BUSINESSES in Northern Ireland have reported a fall in activity for the first time in 14 months.
In an early warning sign that steep inflation could be pushing the north’s economy into recessionary territory, a new survey from Ulster Bank showed conditions within the private sector deteriorated at a much faster rate last month.
The lender’s monthly purchasing managers index (PMI), which reflects the experiences of 200 private sector firms across four sectors, is considered a reliable early indicator of how the local economy is performing. It showed retail businesses in particular endured a torrid May, as the cost-of-living crisis took its toll.
Output within the north’s construction sector fell again, with high material costs the likely factor.
The decline was enough to outweigh the continued growth within the north’s manufacturing and services sectors, pulling the private sector as a whole into decline.
Ulster Bank said falling new orders, increases in the cost of living and market uncertainty were the main factors.
May’s PMI set a new record for the output price inflation, i.e. the costs being passed onto customers.
The report comes after Danske Bank downgraded its forecast for the Northern Ireland economy next year. The lender expects the economy to grow by just one per cent in 2023.
The OECD has offered an even more pessimistic outlook for the UK next year. It anticipates no growth in the UK economy over the course of 2023, putting it firmly bottom of the G7 growth table. The same report forecast that the Republic’s economy will grow by 2.7 per cent in 2023.
Ulster Bank’s chief economist Richard Ramsey said economic forecasts at a global and UK level continue to be downgraded on an almost monthly basis.
“Inflationary pressures and heightened uncertainty are hitting demand and delaying investment.,” he said.
“Input cost inflation in May fell just shy of October’s record rate but local firms increased their prices at the fastest pace in the survey’s history.
“The cost-of-living crisis is making its presence felt, particularly on retail, with both sales and new orders slumping in May,” he added.
“Construction remains mired in an order book recession with last month’s steep decline marking the eleventh successive month of contraction.”
With businesses reporting new orders falling at the fastest pace since February last year, the economist said the overall outlook is things will get worse.
“Despite the advantages afforded to local firms through the protocol, Northern Ireland firms remain the least optimistic of any UK region regarding sales/activity in 12 months’ time,” said Mr Ramsey.

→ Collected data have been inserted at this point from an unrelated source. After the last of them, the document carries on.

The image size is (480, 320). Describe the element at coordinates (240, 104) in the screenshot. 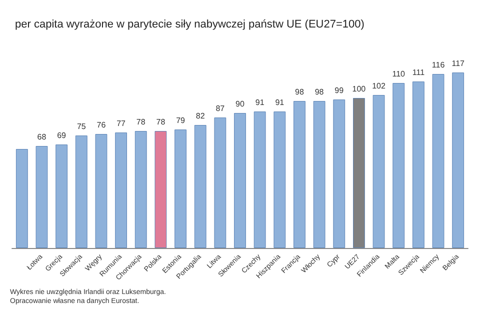

I see `data-label: 90` at that location.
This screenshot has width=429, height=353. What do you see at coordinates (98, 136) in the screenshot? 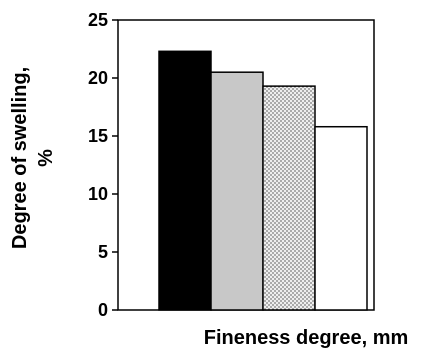
I see `y-tick-label: 15` at bounding box center [98, 136].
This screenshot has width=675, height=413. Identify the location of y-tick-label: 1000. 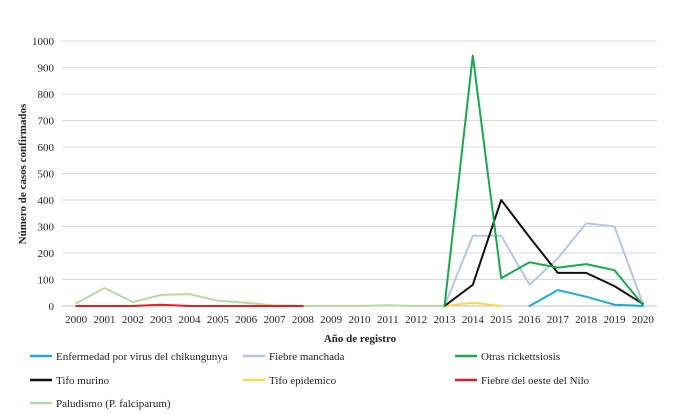
(44, 42).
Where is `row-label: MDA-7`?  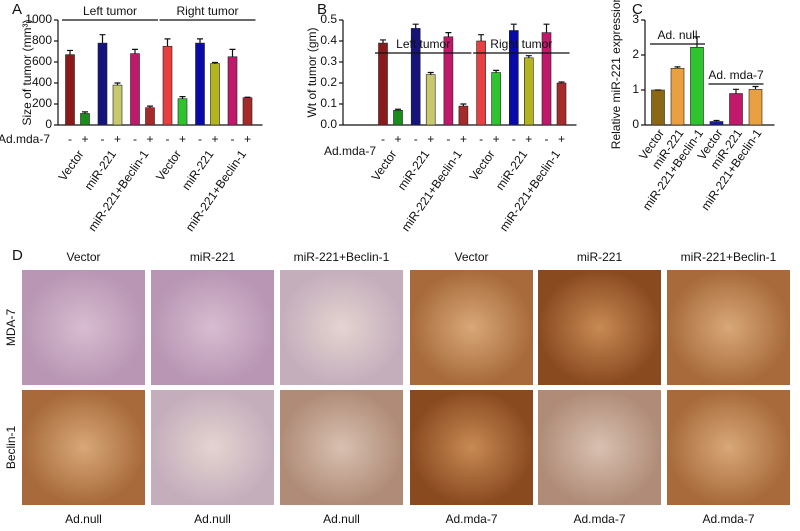 row-label: MDA-7 is located at coordinates (11, 328).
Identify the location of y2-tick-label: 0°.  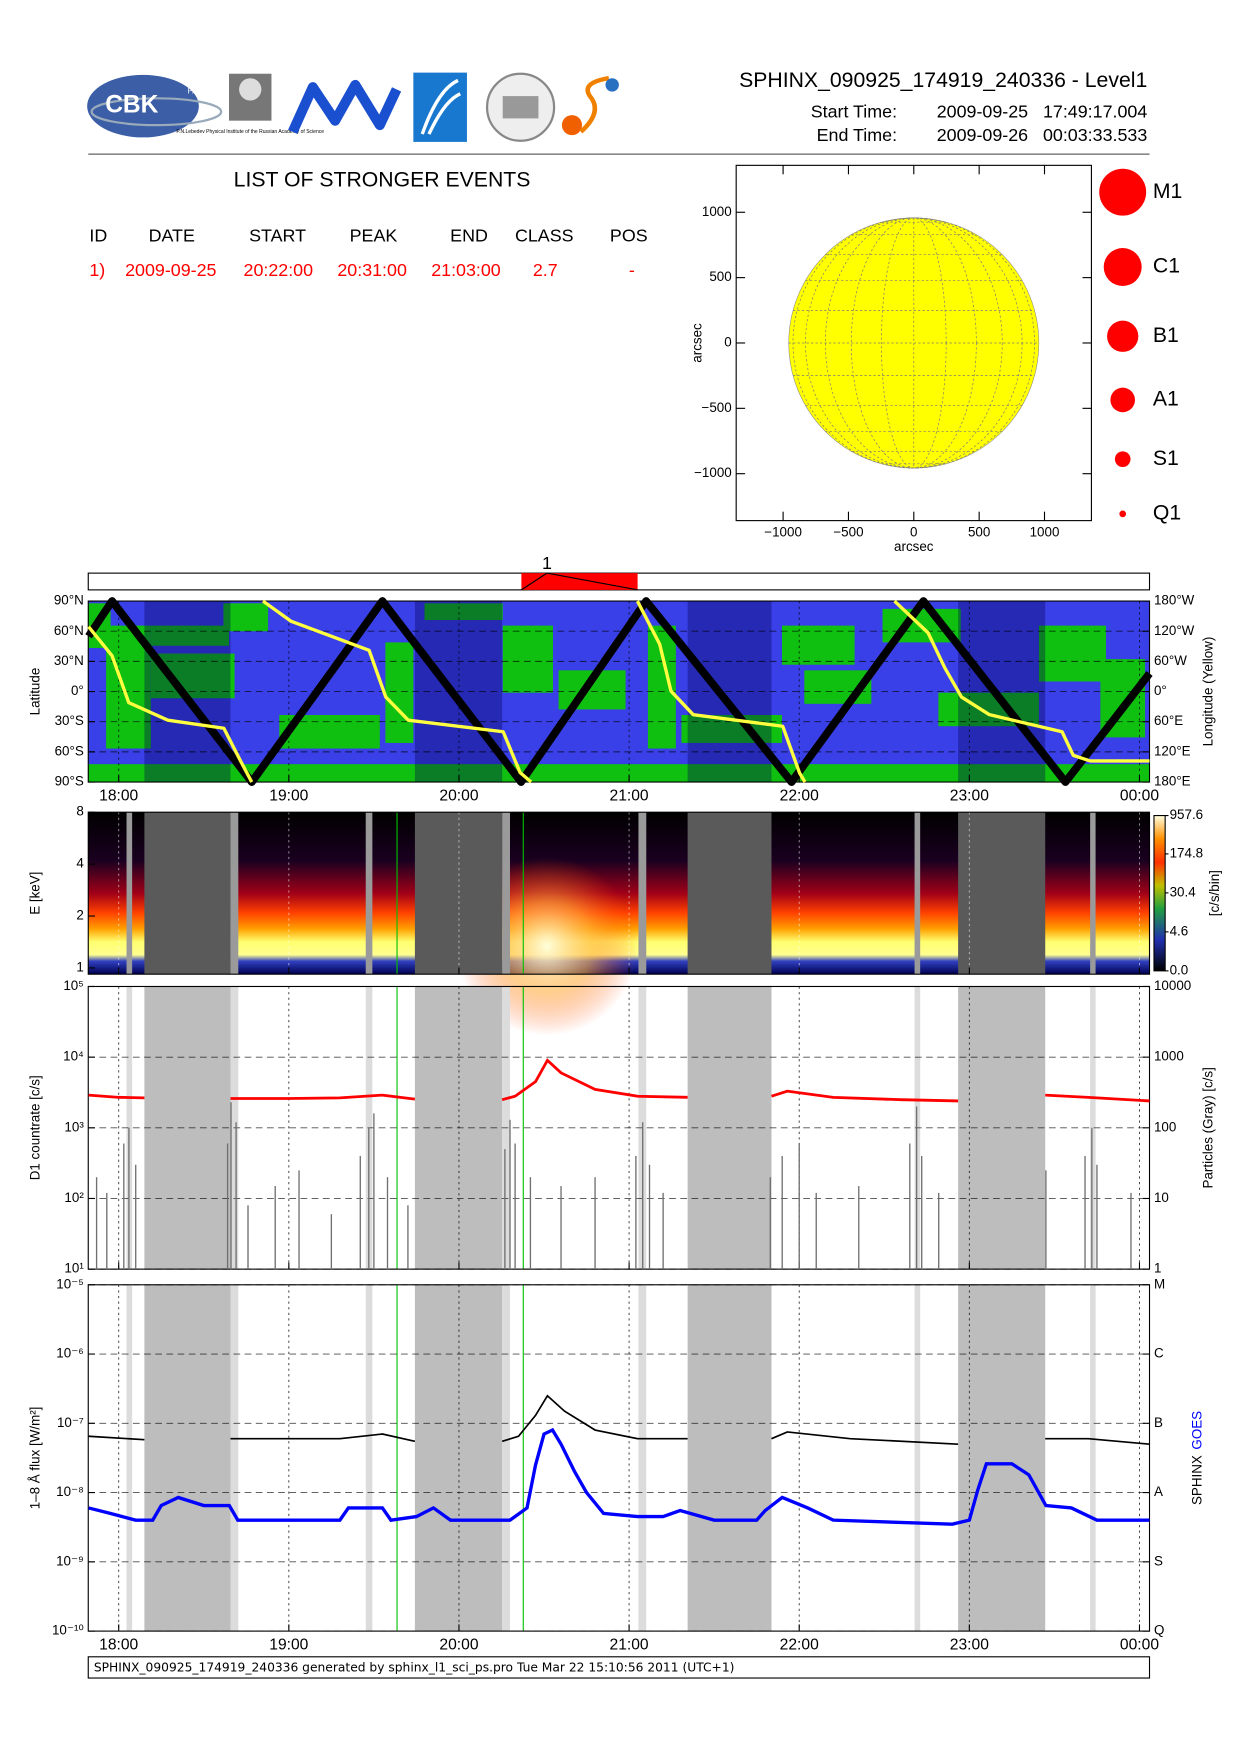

“Local firms expect sales and activity to fall in a year’s time with this negativity driven by retail. Manufacturing is the only sector projecting meaningful growth in 12 months’ time.”
One area of the economy still performing well is the labour market, with businesses continuing to recruit for the fifteenth month running during May.
But Mr Ramsey said skills shortages remain a problem for firms in terms of work capacity and wage pressure.
“It remains to be seen how a slowdown in the economy will improve this, providing one potentially silver lining to the downturn cloud,” he said.
“Overall, with economic conditions set to deteriorate, the call for the chancellor and Stormont to provide additional support for business is set to intensify.”